Há quem diga que brasileiro não desiste nunca. E, para enfrentar as mazelas do dia a dia, a gente “vai na fé”, expressão que dá nome à nova novela das sete da Globo, que conquistou o público logo nos primeiros capítulos. Um dos motivos é Sol, papel de Sheron Menezzes que, certamente, tem uma história parecida com a de muitas mulheres do país. Casada, mãe de duas filhas, cristã, se esforçando para sustentar a casa… E, aos 40, ela vê bater à sua porta um antigo desejo, o de cantar e dançar. Um ano mais nova que a personagem e com 25 de carreira, Sheron também estava à espera da realização de um sonho: o de viver sua primeira protagonista. A oportunidade, enfim, chegou, e tem rendido elogios à atriz, gaúcha de Porto Alegre.
— Sol é a minha cereja do bolo. Um bolo que, há alguns anos, venho cozinhando, moldando, fazendo a cobertura, deixando bem bonito. Ela veio para me mostrar que ele estava pronto. Penso muito nisso. Sempre tive papéis muito bons. Mas o título de protagonista demorou para chegar. Eu só estava aqui esperando o momento certo. Mas chegou! — celebra ela.

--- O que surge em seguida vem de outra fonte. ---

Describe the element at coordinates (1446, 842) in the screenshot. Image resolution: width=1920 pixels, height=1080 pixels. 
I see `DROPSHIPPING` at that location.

A atriz vê pontos positivos na conquista para além de um desejo pessoal. “Vai na fé”, trama de Rosane Svartman, é a segunda novela das sete consecutiva na Globo a ter uma protagonista negra. Ao comentar o fato, Sheron é enfática:
— Eu ouvi um amém (risos)? O mundo mudou, as pessoas estão mudando junto com ele. E precisam. Quem não muda está ultrapassado. Isso já era pra ter sido feito, mas estão correndo atrás agora e acho muito importante. Eu não cresci me identificando (com protagonistas de novela). É muito importante, sim, que pretos estejam em papéis de extremo destaque, para que todas as meninas e meninos pretos que estão crescendo se vejam ali. É para a construção da autoestima de nossas crianças.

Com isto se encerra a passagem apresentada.